Location
- Pot Hall Wilton Grove Heywood Greater Manchester, OL10 2AA England
- Coordinates: 53°35′11″N 2°13′21″W﻿ / ﻿53.58646°N 2.22253°W

Information
- Type: Voluntary aided school
- Religious affiliations: Roman Catholic / Church of England
- Local authority: Rochdale Council
- Department for Education URN: 131726 Tables
- Ofsted: Reports
- Headteacher: Karen Ames
- Gender: Coeducational
- Age: 11 to 16
- Enrolment: 750 as of December 2022^{[update]}
- Website: http://www.hfch.co.uk/

= Holy Family Roman Catholic and Church of England College =

Holy Family RC & CE College (formerly St Joseph's RC High School) is a coeducational secondary school located in Heywood in the English county of Greater Manchester.

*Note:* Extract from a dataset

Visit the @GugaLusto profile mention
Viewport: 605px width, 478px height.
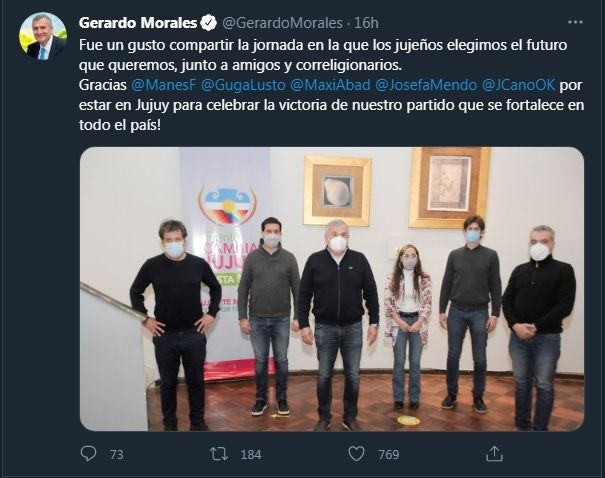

It is a voluntary aided school administered by Rochdale Metropolitan Borough Council, the Roman Catholic Diocese of Salford and the Church of England Diocese of Manchester. It was previously known as St Joseph's RC High School serving the Catholic population of the local area, however it became a joint-faith Catholic/Church of England school in 2007 and was renamed Holy Family RC & CE College.

Holy Family RC & CE College offers GCSEs and BTECs as programmes of study for pupils.